Glycogen storage diseases can be treated but cannot be cured. Yet. For Type I glycogen storage disease, it focuses on correcting the metabolic changes in the body by providing small, frequent feedings of uncooked cornstarch mixed in water, or soy milk. Since cornstarch is digested slowly, it provides a steady release of glucose. Maintenance of the blood glucose level could reverse all of the physical and chemical signs of this disease.



In addition, most doctors would restrict patients to consume certain sugars like sucrose (table sugar), fructose (sugar from fruits), lactose and galactose (sugars found in milk), but the degree of restriction is still being debated on. 

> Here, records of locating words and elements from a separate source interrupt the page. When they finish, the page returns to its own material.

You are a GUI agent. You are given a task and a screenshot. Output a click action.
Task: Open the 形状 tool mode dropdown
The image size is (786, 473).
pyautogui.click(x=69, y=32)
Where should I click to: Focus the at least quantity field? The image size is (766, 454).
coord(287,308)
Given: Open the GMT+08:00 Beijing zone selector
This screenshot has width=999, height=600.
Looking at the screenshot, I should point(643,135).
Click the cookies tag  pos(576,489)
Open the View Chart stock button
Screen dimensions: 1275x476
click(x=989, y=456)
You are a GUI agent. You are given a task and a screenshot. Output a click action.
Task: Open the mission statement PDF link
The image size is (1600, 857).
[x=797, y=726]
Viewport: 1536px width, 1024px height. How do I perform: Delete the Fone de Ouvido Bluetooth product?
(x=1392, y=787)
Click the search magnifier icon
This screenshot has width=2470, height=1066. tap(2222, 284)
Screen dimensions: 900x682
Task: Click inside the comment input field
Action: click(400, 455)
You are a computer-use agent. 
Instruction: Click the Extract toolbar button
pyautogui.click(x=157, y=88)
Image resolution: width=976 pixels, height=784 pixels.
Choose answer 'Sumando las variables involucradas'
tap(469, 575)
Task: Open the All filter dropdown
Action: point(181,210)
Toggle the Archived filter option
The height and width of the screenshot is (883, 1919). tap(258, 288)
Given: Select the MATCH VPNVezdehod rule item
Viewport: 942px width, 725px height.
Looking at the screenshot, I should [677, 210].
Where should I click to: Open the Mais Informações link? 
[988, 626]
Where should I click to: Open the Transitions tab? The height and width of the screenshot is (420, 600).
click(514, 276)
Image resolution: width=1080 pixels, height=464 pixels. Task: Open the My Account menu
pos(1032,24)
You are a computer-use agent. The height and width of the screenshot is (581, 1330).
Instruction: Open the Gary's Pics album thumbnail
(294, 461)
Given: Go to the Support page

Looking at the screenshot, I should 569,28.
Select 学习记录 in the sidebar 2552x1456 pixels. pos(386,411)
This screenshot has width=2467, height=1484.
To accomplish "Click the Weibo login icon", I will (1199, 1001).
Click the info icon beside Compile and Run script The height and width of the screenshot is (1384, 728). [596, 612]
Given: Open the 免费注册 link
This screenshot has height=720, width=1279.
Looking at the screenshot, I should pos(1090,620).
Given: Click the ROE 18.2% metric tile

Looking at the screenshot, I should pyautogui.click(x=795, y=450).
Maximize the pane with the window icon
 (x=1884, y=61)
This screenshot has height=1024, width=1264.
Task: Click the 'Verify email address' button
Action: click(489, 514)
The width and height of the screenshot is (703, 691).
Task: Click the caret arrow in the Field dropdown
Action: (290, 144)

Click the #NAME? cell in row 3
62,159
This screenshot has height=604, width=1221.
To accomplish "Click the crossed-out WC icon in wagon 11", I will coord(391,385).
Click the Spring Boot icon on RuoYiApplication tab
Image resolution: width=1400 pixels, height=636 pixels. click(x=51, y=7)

Patients diagnosed with GSD type Ib are required to take medication to increase the number of neutrophils, a type of white blood cell that fights infection. This is to reduce the risk that arises due to the weakening of the immune system.

Liver transplantation has also become a new option for some patients suffering from anemia as a result of their GSD, although the viability of this option for children is still debated upon.

In 2011, Dr David Weinstein and Dr Cathryn Mah, of the University of Florida, began testing the possibility of gene therapy for treating GSD Type Ia. Using canines as their model for comparison; they administered two doses of gene therapy to a dog that had the disease. Six weeks after therapy, the dog no longer relied on glucose supplements. This discovery indeed offers much hope to patients out there who see this as a final cure to their glycogen storage disorder.